Last year, Kentucky’s Supreme Court upheld the governor’s authority to issue restrictions on businesses and individuals to try to contain COVID-19. The court is reviewing another case revolving around Republican-backed laws meant to limit those gubernatorial powers.
Quarles has taken the vaccine and has encouraged others to take it, a Quarles spokesperson said Monday.
Harmon, who is fully vaccinated, said Monday he encourages people to get vaccinated, but said it’s ultimately a personal choice.

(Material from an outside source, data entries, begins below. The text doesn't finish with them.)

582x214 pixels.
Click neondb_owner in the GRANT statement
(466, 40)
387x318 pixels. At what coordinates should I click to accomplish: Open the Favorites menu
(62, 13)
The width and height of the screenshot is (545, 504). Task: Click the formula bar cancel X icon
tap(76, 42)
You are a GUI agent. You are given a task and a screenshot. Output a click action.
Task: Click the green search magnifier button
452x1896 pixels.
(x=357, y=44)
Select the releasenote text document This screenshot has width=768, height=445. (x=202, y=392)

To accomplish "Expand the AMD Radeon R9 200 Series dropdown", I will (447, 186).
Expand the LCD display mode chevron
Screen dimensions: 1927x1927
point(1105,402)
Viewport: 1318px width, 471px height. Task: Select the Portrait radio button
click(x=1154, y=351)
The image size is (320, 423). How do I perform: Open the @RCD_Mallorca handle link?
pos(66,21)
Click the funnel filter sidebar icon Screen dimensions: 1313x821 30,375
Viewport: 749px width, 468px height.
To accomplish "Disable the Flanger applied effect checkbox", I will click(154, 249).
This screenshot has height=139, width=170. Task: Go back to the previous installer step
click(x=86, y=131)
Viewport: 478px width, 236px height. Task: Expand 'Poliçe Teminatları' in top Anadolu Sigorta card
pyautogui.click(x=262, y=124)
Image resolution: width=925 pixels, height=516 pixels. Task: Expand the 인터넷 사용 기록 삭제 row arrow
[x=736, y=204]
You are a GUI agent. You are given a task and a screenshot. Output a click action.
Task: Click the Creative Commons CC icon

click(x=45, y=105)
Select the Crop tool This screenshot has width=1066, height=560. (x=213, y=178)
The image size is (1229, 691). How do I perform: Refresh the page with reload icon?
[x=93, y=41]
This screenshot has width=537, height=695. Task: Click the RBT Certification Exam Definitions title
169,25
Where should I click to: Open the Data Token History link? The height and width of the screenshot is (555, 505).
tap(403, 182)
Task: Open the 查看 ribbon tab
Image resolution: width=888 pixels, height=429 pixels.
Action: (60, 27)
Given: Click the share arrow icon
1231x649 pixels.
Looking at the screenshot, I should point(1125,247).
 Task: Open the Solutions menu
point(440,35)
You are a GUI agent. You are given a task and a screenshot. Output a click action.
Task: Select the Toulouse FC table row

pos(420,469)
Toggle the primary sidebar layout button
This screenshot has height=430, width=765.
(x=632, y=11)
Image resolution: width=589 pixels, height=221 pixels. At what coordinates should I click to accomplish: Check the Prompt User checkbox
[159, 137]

Beshear hurt the vaccination push, he said, with a recent requirement that state employees wear masks while working indoors, regardless of vaccination status.
“It's encouraging people who haven't, not to get that vaccine,” Harmon said in a phone interview.
Elected Republicans said they would not enforce the requirement in their offices.
After lifting virus-related restrictions in June, the governor was eager to turn his focus to what he portrays as a robust state economic recovery. Beshear crisscrosses Kentucky to tout economic development projects. Despite the virus's resurgence, he predicted Monday that the economy will be the central issue when he's on the ballot again.
“I believe the 2023 race is ultimately going to be about an economic resurgence the likes of which we have never seen,” the governor said.